Me atrevo a decir que echo de menos a Galindo y el “páralo Pol” de Boris… Crónicas ha pasado de ser un programa innovador, con contenidos interesantes (sí, lo sé, nada de contenidos culturales, pero por lo menos entretenía) y de pseudo periodistas que hacían gracia a un gallinero repleto de gente indeseable empezando por el propio Javier Sardà y pasando por todos esos seres que piensan que son humanos cuando verdaderamente son MARCIANOS. Algún ejemplo podría ser cualquiera de esas joyitas de grandes hermanos, casas de sus vidas, muchachas de dudosa profesión y ex convictos y maltratadores venidos a más por contar precisamente que han estado en la cárcel y han maltratado.

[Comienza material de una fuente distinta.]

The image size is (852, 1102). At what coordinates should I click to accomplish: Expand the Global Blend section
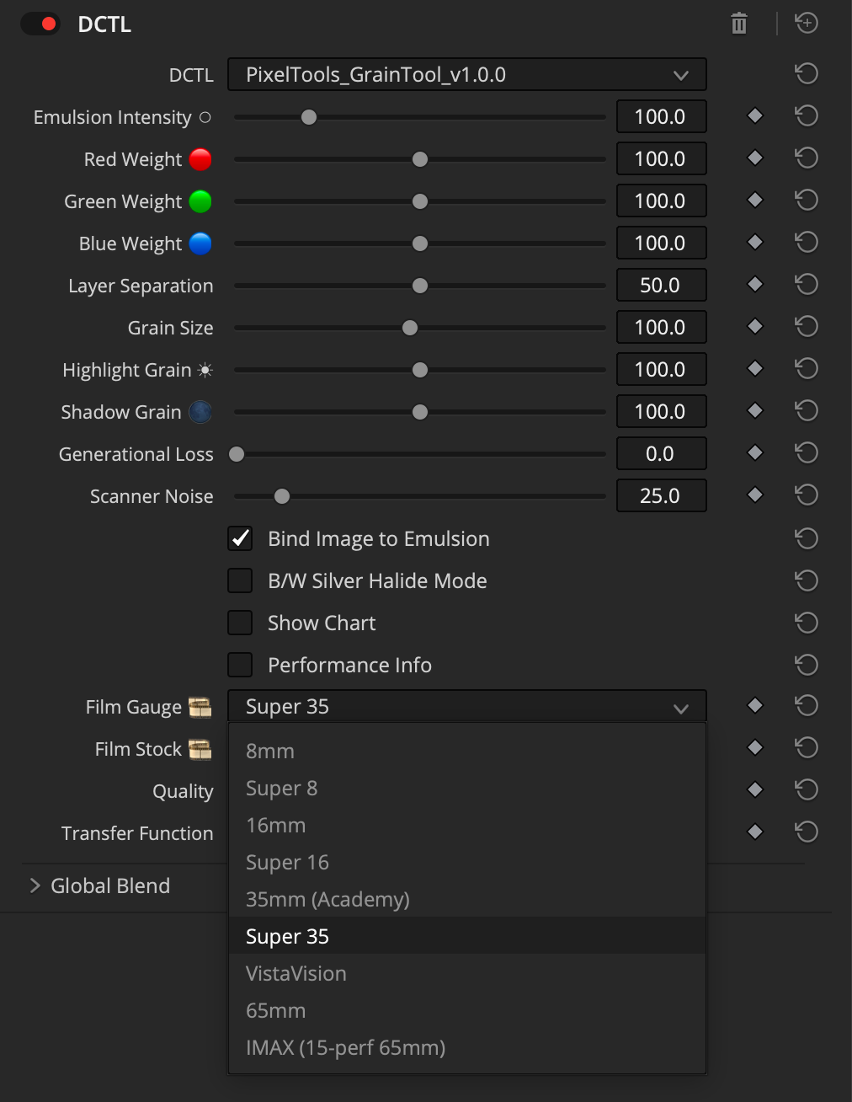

No sé que opinarán los profesionales del periodismo de este pretendido programa de entretenimiento líder de audiencia, pero creo que es muy triste que los que allí trabajan delante de las cámaras (y digo delante) sean alabados por la mayoría de la gente que ve la televisión a partir de las 12 de la noche. Un poco de seriedad, ¿a quién le interesa ver el culo fofo de Boris y escuchar los gritos de analfabetos que no saben ni hacer la “o” con un canuto?
Veremos qué pasa con la entrada de Buenafuente en Antena 3.